Aim of the exercise:
In the passage on the cost realism analysis, copy the words from "We find the" to "rate BAE proposed.", switching "temporary labor" to "contract labor" each time it appears.

Selected excerpt:
----------

We find the Navy's cost realism analysis of BAE's proposal here was proper. As a preliminary matter, the record shows (and Metro does not dispute) that the CAP properly adjusted downward BAE's non-significant subcontractor/temporary labor amounts based on historical information and/or methods of performance described in the offeror's technical proposal. Further, the record shows that the Navy reasonably determined that BAE's non-significant subcontractor and temporary labor rates were supported by historical data and/or invoices, and that no adjustments were necessary. Having determined that the labor rates for BAE's non-significant subcontractors and temporary labor were realistic, there is no basis to question the reasonableness of the CAP's adjusted average labor rate even if it is lower than the rate BAE proposed.

----------

Dataset section:
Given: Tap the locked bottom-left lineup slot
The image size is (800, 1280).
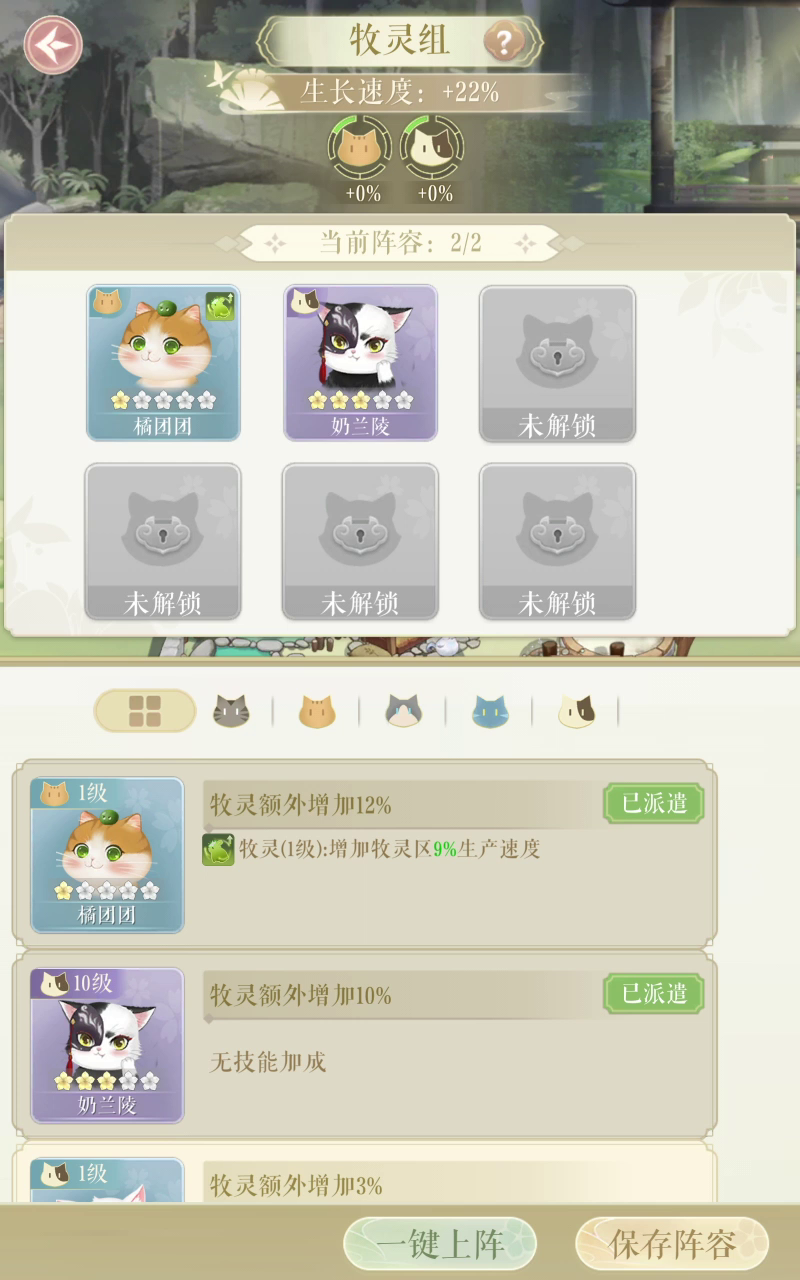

----------

Correct answer:
We find the Navy's cost realism analysis of BAE's proposal here was proper. As a preliminary matter, the record shows (and Metro does not dispute) that the CAP properly adjusted downward BAE's non-significant subcontractor/contract labor amounts based on historical information and/or methods of performance described in the offeror's technical proposal. Further, the record shows that the Navy reasonably determined that BAE's non-significant subcontractor and contract labor rates were supported by historical data and/or invoices, and that no adjustments were necessary. Having determined that the labor rates for BAE's non-significant subcontractors and contract labor were realistic, there is no basis to question the reasonableness of the CAP's adjusted average labor rate even if it is lower than the rate BAE proposed.